══ Data for the task
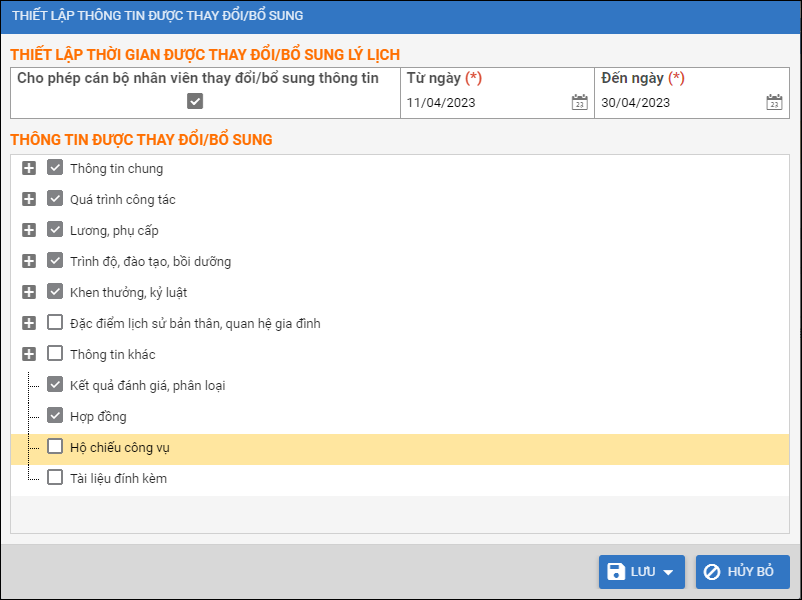Check the Thông tin khác checkbox
The width and height of the screenshot is (802, 600).
click(x=55, y=354)
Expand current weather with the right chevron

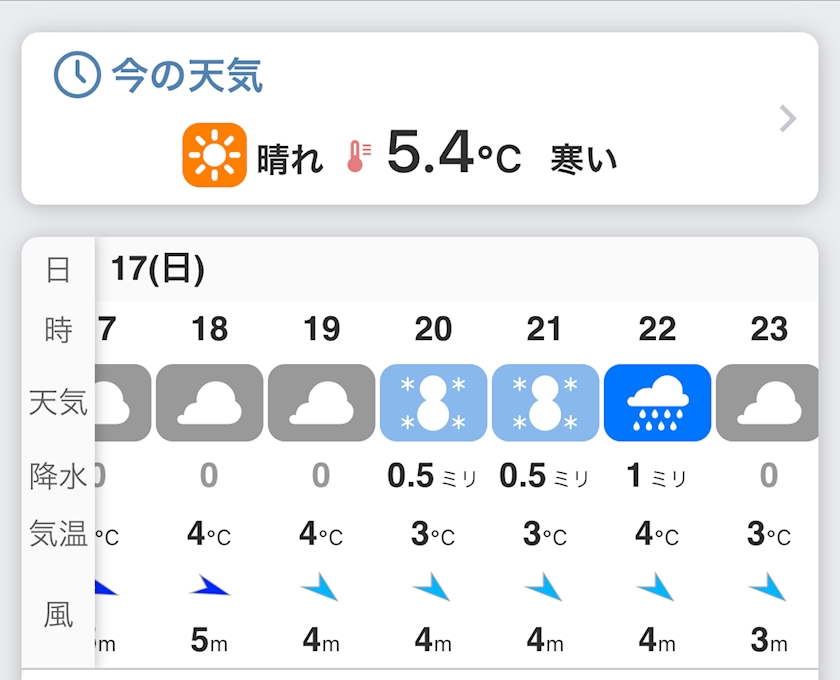coord(788,120)
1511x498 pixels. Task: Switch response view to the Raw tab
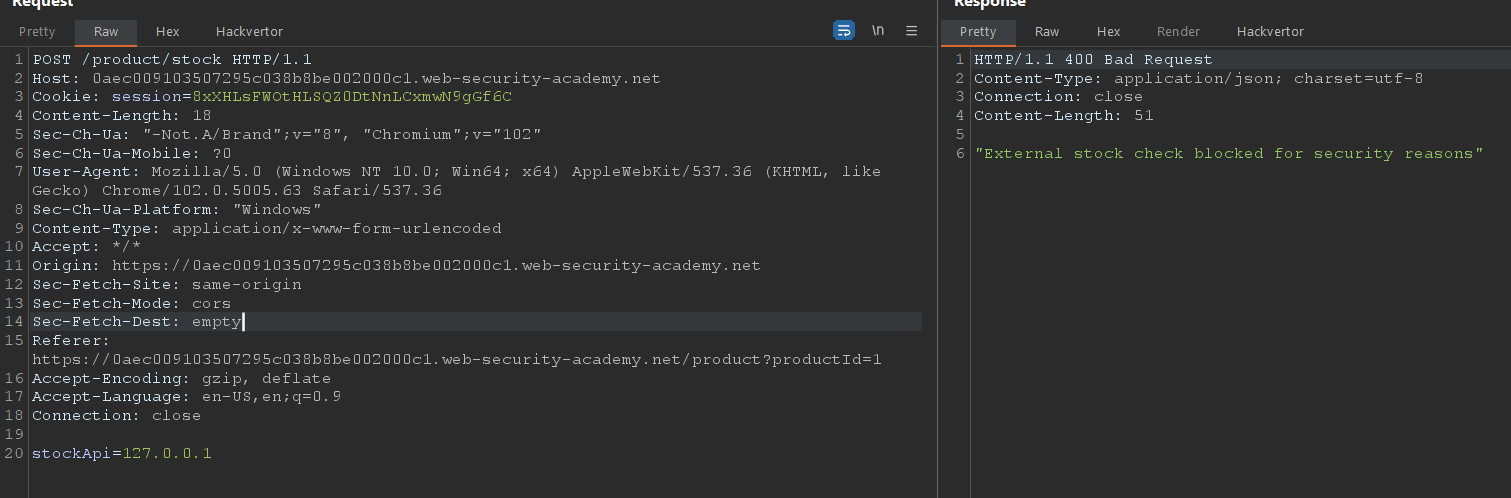[1047, 32]

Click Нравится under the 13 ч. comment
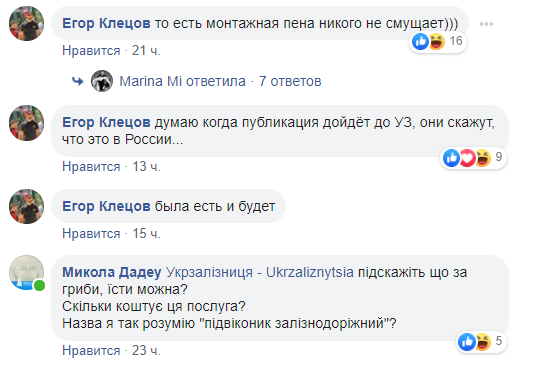point(91,166)
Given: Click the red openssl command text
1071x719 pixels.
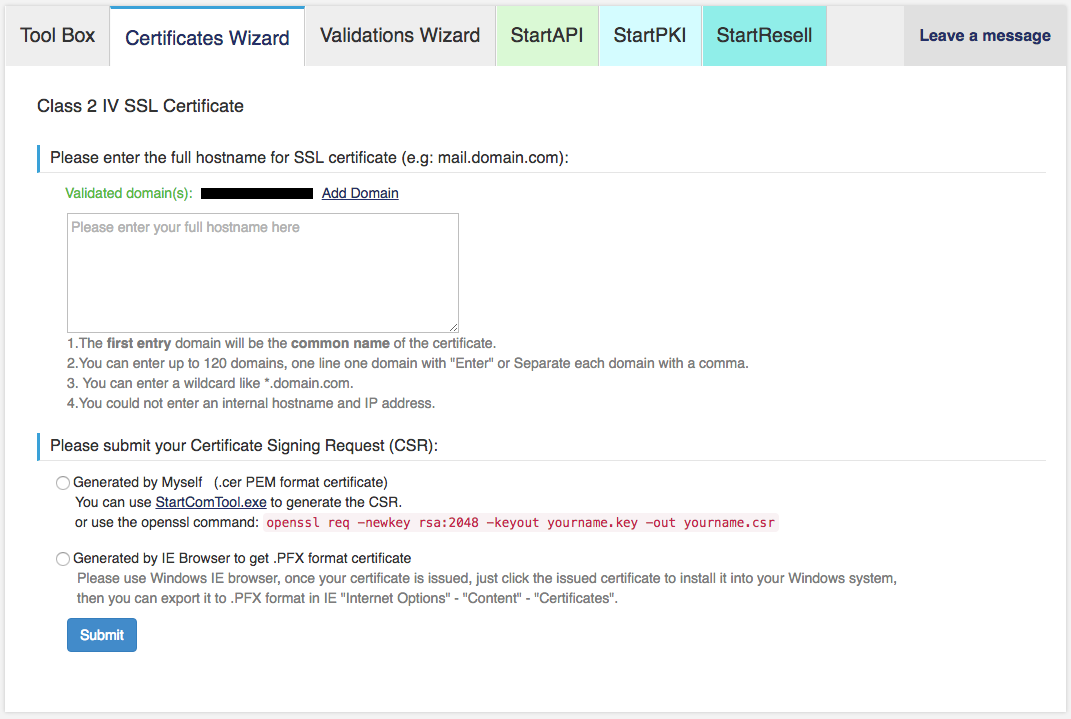Looking at the screenshot, I should coord(520,522).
════
• _Directions_
Starting from the line containing "Expand current weather with the right chevron", repeat each line exactly through the end of the entries, including the last, while leaving pictures out.

• _Output below_
Expand current weather with the right chevron

coord(788,120)
1511x498 pixels. Task: Switch response view to the Raw tab
[1047, 32]

Click Нравится under the 13 ч. comment
point(91,166)
Given: Click the red openssl command text
1071x719 pixels.
Looking at the screenshot, I should coord(520,522).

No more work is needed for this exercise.